### TO DO
Locate the word "agent" in the entries below, then gather every line that holds it.

### TASK INPUT
• • •

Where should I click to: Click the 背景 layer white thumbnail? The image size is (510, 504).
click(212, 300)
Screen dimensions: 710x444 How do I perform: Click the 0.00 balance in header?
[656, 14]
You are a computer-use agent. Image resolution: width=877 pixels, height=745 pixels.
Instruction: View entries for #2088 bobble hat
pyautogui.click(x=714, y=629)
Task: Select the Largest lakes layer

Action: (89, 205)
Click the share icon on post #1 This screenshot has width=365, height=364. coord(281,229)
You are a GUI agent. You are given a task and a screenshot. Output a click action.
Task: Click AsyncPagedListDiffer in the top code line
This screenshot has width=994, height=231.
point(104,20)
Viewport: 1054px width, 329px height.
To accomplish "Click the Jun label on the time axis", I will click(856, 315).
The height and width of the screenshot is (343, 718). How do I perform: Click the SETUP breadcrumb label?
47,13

• • •

### TASK ANSWER
You are a computer-use agent. Image resolution: width=877 pixels, height=745 pixels.
You are a GUI agent. You are given a task and a screenshot. Output a click action.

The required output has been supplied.